Minister of War and Marine
- In office 16 January 1851 – 18 June 1852
- President: Mariano Arista

Personal details
- Born: 23 May 1817 Guanajuato, Guanajuato
- Died: 23 March 1862 (aged 44) Ciudad Serdán, Puebla
- Party: Conservative Party

= Manuel Robles Pezuela =

President of Mexico from 1858 to 1859

Manuel Robles Pezuela (23 May 1817 – 23 March 1862) was a military engineer, military commander, and eventually interim president of Mexico during a civil war, the Reform War, being waged between conservatives and liberals, in which he served as president of the Conservatives, in opposition to President Benito Juárez, head of the Liberals.

He was a known moderate, and his administration was marked by failed efforts to come to a compromise with the liberals. The Conservatives lost the war in 1860, and only two years later, Robles attempted to join General Almonte's efforts to aid the French during the Second French Intervention, but was captured en route by the liberal government, and executed.

==Early life and military career==
Manuel Robles Pezuela was born in Guanajuato on May 23, 1817, to Francisco Robles, engineer and colonel, and Josefina Pezuela. He enrolled in the College of Mining at which his father was the director and was awarded prizes for his academic achievements in chemistry, english, and geography. In 1840 he obtain the rank of engineering official with honors.

In 1842, Robles was promoted to captain of engineers and in 1846, a lieutenant colonel. That year he engaged in important geodesic and topographic projects in the Isthmus of Tehuantepec. He built the majority of the road between Vera Cruz and San Juan, with the intention of continuing to road up to Jalapa. He drew up plans for Vera Cruz, and worked on that city's docks. He was a member of the Mexican Society of Statistics and of the Paris Geographical Society.

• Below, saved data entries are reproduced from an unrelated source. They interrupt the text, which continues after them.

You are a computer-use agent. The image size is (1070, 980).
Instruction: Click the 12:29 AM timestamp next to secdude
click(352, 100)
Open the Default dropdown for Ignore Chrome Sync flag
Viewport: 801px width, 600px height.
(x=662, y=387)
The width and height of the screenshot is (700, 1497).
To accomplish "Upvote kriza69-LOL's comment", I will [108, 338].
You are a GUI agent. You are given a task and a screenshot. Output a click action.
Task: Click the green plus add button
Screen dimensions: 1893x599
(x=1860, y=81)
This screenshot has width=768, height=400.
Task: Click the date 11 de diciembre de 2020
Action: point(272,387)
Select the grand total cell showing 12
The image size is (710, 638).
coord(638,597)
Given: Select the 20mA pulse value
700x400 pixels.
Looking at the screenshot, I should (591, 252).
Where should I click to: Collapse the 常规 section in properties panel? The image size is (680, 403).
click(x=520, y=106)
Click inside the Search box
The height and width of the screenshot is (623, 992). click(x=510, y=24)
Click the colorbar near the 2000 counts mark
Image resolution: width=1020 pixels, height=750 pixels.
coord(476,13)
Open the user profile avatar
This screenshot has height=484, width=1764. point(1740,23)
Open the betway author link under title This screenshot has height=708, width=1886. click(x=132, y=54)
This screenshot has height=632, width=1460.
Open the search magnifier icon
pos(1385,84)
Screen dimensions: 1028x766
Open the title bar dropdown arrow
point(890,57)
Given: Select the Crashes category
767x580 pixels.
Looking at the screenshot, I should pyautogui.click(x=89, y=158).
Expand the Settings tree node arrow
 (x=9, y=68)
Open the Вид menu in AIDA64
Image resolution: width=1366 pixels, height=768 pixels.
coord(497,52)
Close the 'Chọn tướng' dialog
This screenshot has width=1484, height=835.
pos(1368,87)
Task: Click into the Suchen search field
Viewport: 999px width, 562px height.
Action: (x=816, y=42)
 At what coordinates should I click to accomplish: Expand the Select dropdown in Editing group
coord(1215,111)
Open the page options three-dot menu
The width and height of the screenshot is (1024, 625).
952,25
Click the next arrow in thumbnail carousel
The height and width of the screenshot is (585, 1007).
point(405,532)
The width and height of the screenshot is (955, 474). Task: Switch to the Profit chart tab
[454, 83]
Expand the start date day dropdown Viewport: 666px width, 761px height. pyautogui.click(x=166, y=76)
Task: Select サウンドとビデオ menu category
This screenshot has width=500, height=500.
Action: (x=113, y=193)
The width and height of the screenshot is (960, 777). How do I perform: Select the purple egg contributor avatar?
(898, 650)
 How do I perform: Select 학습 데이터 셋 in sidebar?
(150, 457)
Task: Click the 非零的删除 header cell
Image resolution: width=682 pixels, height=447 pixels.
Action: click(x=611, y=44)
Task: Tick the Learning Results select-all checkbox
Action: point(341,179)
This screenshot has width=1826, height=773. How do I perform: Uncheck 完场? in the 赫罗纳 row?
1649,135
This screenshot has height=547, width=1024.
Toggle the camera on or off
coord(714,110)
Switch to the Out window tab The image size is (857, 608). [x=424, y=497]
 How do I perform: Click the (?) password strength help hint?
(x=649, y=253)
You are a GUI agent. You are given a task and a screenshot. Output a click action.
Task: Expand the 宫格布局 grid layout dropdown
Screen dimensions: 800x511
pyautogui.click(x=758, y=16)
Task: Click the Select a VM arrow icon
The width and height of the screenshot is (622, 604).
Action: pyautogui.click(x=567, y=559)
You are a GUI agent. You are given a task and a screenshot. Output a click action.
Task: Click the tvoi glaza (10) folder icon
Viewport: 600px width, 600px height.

He saw action throughout Mexico during the Mexican–American War. He commanded the engineers in Vera Cruz and was present for the siege and bombardment of that city. For his services in that battle he was given a medal of honor by the state congress of Vera Cruz. As commander of engineers he was present at the Battle of Cerro Gordo, being at the hill of El Telegrafo when the Americans were temporarily repulsed, remaining there until the Mexican forces were ultimately defeated. He found himself under the immediate command of Santa Anna, at the Battle of Chapultepec, after having left defenses ready at Peñol Viejo.

In 1852, he was Minister of War, but dissatisfied with the regime of Santa Anna, he resigned, and traveled through the United States, England, and the Ottoman Empire, making a study of fortresses, military, and scientific establishments.

==Presidency==
He returned to Mexico in September 1858, after the War of Reform had already begun, and offered his services to General Echeagaray, advising him to dig a trench around the liberal held Fortress of Perote in order to cut off its communications. He traveled to the capital and joined the 'fusionist' wing of the Conservative Party which advocated compromise with the liberals.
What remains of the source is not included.